REQUIRED WORK: Retype all of the entries that appear below, keeping them exactly as they are.

RECORD EXCERPTS:
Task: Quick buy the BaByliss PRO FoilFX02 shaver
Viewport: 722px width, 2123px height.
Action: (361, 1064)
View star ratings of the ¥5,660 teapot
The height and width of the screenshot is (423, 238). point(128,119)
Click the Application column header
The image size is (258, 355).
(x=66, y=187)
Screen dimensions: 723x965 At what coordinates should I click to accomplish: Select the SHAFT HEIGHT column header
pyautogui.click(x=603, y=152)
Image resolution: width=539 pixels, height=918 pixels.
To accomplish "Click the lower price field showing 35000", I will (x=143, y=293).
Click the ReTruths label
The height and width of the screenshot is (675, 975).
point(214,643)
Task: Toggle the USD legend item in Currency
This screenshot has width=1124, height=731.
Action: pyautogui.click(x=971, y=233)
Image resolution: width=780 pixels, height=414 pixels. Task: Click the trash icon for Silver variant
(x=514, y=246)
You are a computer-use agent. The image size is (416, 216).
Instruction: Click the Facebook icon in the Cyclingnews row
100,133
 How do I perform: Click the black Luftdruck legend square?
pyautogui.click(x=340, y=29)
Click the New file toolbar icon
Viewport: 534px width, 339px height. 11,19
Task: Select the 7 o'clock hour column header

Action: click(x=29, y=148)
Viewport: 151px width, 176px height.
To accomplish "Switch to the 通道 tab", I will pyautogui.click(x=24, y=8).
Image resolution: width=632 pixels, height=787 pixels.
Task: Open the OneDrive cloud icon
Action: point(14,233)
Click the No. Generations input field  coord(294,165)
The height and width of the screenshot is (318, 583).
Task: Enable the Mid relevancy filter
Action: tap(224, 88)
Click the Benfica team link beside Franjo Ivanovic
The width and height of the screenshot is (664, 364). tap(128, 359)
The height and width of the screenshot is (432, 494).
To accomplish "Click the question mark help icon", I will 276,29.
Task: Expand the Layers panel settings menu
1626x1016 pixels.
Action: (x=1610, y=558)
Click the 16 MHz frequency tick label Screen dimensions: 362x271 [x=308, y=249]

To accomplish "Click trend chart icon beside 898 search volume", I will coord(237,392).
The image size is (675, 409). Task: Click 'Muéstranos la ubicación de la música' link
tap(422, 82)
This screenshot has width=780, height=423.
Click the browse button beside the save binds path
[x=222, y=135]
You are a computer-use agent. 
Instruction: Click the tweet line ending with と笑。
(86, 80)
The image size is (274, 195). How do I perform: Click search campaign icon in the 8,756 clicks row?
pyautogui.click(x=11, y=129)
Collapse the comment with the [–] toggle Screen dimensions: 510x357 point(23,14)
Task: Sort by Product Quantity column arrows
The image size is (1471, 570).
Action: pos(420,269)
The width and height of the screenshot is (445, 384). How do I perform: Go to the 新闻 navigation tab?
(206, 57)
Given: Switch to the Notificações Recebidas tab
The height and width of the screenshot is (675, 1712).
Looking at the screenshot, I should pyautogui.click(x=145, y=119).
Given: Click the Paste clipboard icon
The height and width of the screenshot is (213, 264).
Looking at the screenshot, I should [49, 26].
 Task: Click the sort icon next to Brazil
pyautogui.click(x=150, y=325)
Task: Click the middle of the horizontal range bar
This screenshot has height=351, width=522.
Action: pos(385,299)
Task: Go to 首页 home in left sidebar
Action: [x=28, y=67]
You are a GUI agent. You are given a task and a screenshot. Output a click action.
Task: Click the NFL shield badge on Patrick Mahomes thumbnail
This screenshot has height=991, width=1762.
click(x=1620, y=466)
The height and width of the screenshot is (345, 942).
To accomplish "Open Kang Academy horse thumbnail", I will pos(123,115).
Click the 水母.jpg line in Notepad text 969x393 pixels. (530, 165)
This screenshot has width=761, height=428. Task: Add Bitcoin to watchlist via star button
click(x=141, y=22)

RESPONSE TO THE EXERCISE:
Task: Quick buy the BaByliss PRO FoilFX02 shaver
Viewport: 722px width, 2123px height.
Action: (361, 1064)
View star ratings of the ¥5,660 teapot
The height and width of the screenshot is (423, 238). point(128,119)
Click the Application column header
The image size is (258, 355).
(x=66, y=187)
Screen dimensions: 723x965 At what coordinates should I click to accomplish: Select the SHAFT HEIGHT column header
pyautogui.click(x=603, y=152)
Image resolution: width=539 pixels, height=918 pixels.
To accomplish "Click the lower price field showing 35000", I will (x=143, y=293).
Click the ReTruths label
The height and width of the screenshot is (675, 975).
point(214,643)
Task: Toggle the USD legend item in Currency
This screenshot has width=1124, height=731.
Action: pyautogui.click(x=971, y=233)
Image resolution: width=780 pixels, height=414 pixels. Task: Click the trash icon for Silver variant
(x=514, y=246)
You are a computer-use agent. The image size is (416, 216).
Instruction: Click the Facebook icon in the Cyclingnews row
100,133
 How do I perform: Click the black Luftdruck legend square?
pyautogui.click(x=340, y=29)
Click the New file toolbar icon
Viewport: 534px width, 339px height. 11,19
Task: Select the 7 o'clock hour column header

Action: click(x=29, y=148)
Viewport: 151px width, 176px height.
To accomplish "Switch to the 通道 tab", I will pyautogui.click(x=24, y=8).
Image resolution: width=632 pixels, height=787 pixels.
Task: Open the OneDrive cloud icon
Action: point(14,233)
Click the No. Generations input field  coord(294,165)
The height and width of the screenshot is (318, 583).
Task: Enable the Mid relevancy filter
Action: tap(224, 88)
Click the Benfica team link beside Franjo Ivanovic
The width and height of the screenshot is (664, 364). tap(128, 359)
The height and width of the screenshot is (432, 494).
To accomplish "Click the question mark help icon", I will 276,29.
Task: Expand the Layers panel settings menu
1626x1016 pixels.
Action: (x=1610, y=558)
Click the 16 MHz frequency tick label Screen dimensions: 362x271 [x=308, y=249]

To accomplish "Click trend chart icon beside 898 search volume", I will coord(237,392).
The image size is (675, 409). Task: Click 'Muéstranos la ubicación de la música' link
tap(422, 82)
This screenshot has width=780, height=423.
Click the browse button beside the save binds path
[x=222, y=135]
You are a computer-use agent. 
Instruction: Click the tweet line ending with と笑。
(86, 80)
The image size is (274, 195). How do I perform: Click search campaign icon in the 8,756 clicks row?
pyautogui.click(x=11, y=129)
Collapse the comment with the [–] toggle Screen dimensions: 510x357 point(23,14)
Task: Sort by Product Quantity column arrows
The image size is (1471, 570).
Action: pos(420,269)
The width and height of the screenshot is (445, 384). How do I perform: Go to the 新闻 navigation tab?
(206, 57)
Given: Switch to the Notificações Recebidas tab
The height and width of the screenshot is (675, 1712).
Looking at the screenshot, I should pyautogui.click(x=145, y=119).
Given: Click the Paste clipboard icon
The height and width of the screenshot is (213, 264).
Looking at the screenshot, I should [49, 26].
 Task: Click the sort icon next to Brazil
pyautogui.click(x=150, y=325)
Task: Click the middle of the horizontal range bar
This screenshot has height=351, width=522.
Action: pos(385,299)
Task: Go to 首页 home in left sidebar
Action: [x=28, y=67]
You are a GUI agent. You are given a task and a screenshot. Output a click action.
Task: Click the NFL shield badge on Patrick Mahomes thumbnail
This screenshot has height=991, width=1762.
click(x=1620, y=466)
The height and width of the screenshot is (345, 942).
To accomplish "Open Kang Academy horse thumbnail", I will pos(123,115).
Click the 水母.jpg line in Notepad text 969x393 pixels. (530, 165)
This screenshot has width=761, height=428. Task: Add Bitcoin to watchlist via star button
click(x=141, y=22)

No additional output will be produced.